Many of the dikes of
quartz I have dug on
in Wake county have places along the side of the dike that are
crystalized. This is how the pieces above and below were
formed.
This is why the other side of these pieces are either
fractured
(above) or blend directly into part of the dike itself (below).
Most of the dike, however, is just regular milky bull quartz.
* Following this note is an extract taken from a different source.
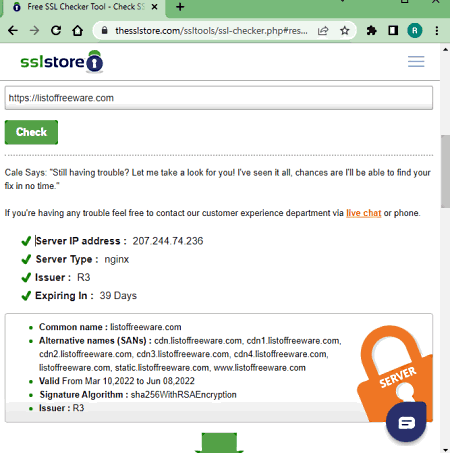Open the browser side panel
This screenshot has width=450, height=453.
[393, 31]
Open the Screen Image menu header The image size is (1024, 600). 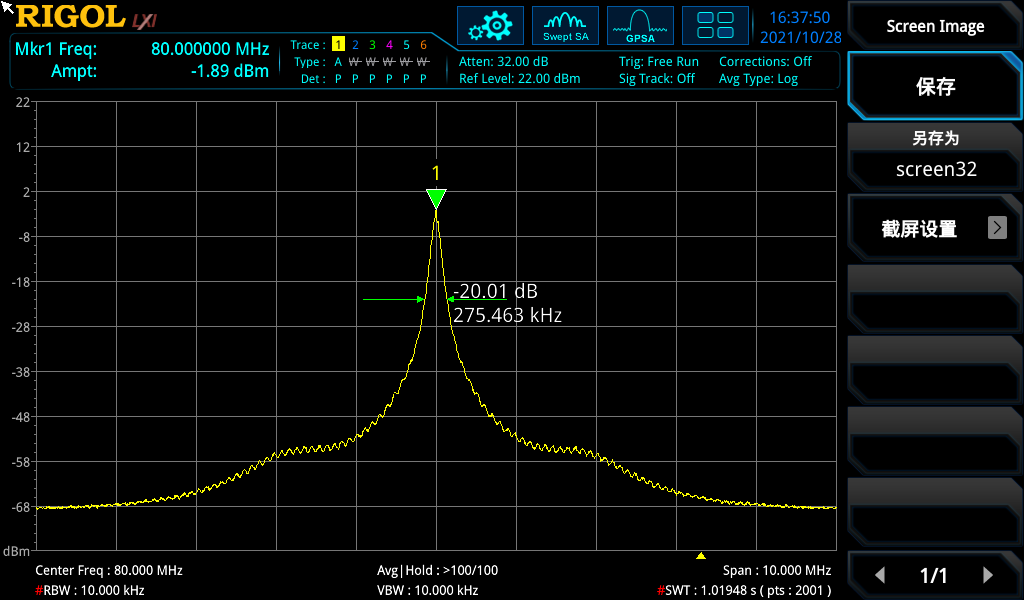[x=935, y=27]
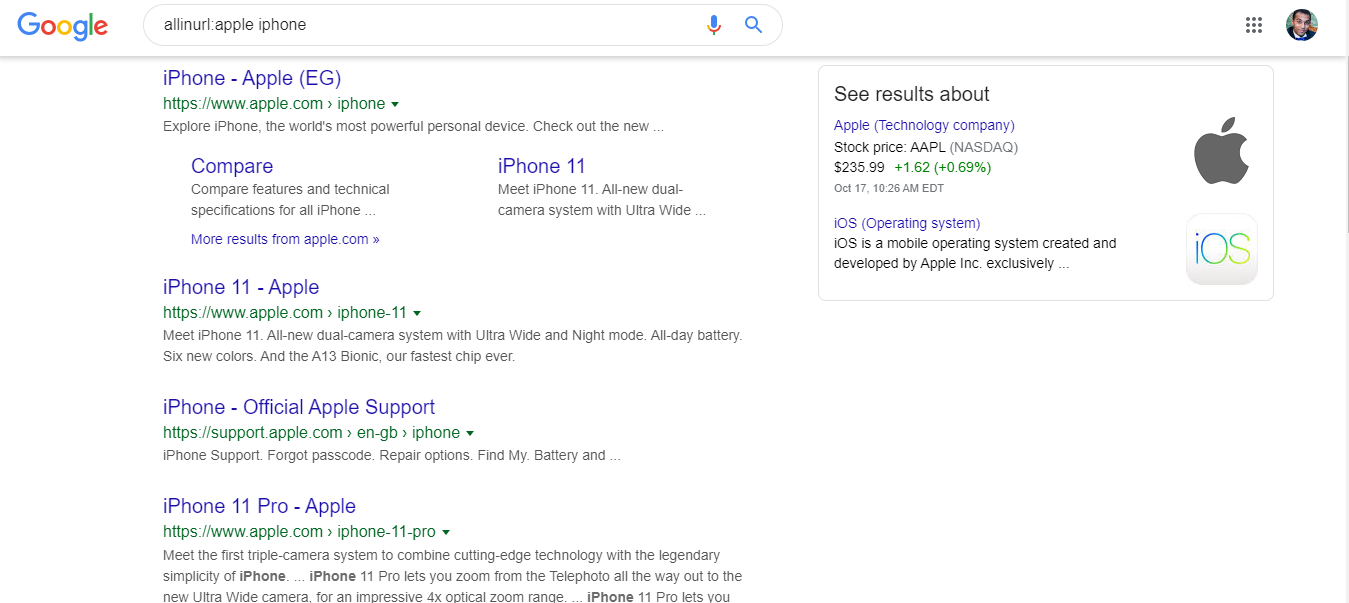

Ocassionally there will be pockets either within the dike
itself
or around the outside of the dike where well formed crystals
can
be found.
After an hour or so of
pulling out broken crystal faces and shards I finally find a decent
whole crystal (below).
I got a huge bonus when I
washed it off in
the basin and found that it had a nice cluster of limonite pseudomorph
after siderite coating one
side of it (below).
I also found a couple chunks of
siderite buried in the red clay.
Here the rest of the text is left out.